→ PROMPT
A single number is required: the count of lines in the following entries that include the word "Terminal".

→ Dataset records
################

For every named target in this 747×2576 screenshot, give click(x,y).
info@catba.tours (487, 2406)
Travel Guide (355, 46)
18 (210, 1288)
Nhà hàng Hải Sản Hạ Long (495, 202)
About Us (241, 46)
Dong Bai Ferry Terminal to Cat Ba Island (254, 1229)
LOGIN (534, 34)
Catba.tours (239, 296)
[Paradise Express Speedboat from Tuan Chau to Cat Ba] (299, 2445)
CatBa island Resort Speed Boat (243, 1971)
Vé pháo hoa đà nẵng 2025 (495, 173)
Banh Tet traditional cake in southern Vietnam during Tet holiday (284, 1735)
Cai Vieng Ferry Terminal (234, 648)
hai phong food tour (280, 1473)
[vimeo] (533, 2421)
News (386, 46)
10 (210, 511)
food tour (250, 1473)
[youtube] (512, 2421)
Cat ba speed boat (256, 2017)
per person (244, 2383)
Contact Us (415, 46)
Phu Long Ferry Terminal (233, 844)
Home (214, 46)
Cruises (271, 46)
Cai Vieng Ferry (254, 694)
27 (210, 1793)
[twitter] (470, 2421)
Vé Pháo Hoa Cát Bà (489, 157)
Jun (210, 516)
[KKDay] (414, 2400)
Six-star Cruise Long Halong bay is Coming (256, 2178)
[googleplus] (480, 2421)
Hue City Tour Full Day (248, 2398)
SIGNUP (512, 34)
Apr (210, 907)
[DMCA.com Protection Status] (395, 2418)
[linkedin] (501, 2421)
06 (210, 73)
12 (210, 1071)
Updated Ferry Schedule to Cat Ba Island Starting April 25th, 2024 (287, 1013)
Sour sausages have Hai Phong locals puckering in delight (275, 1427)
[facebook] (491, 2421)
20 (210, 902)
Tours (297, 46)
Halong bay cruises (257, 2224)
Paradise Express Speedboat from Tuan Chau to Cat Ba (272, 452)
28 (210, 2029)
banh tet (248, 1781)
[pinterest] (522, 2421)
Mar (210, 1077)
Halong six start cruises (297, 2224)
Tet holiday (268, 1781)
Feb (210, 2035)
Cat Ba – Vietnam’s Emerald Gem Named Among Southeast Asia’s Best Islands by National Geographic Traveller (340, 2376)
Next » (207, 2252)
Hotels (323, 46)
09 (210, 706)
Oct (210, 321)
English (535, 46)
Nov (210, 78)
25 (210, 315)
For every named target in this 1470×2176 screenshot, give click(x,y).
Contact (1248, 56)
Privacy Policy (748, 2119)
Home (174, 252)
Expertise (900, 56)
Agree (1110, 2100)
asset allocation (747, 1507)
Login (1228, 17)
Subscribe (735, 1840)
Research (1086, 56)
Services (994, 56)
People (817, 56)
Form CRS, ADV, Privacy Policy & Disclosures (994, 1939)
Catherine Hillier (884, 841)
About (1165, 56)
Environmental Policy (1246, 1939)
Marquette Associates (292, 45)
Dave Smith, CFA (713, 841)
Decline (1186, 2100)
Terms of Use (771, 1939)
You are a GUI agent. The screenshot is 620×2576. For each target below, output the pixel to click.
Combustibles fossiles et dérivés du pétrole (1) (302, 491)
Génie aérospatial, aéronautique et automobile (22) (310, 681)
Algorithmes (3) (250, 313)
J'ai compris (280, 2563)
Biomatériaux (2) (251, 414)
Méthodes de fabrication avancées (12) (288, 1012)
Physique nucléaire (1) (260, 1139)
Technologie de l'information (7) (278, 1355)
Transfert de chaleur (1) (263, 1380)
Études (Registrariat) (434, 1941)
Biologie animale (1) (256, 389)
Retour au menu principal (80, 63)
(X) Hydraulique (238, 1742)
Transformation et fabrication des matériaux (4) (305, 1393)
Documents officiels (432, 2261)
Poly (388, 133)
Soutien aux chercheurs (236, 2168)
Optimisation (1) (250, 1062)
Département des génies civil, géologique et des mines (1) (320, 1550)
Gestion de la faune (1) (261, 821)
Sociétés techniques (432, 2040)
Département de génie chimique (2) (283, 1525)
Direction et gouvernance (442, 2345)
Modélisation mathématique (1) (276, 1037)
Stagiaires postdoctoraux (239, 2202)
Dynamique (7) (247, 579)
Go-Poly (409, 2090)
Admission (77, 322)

################

→ RESULT FOR THIS EXERCISE
3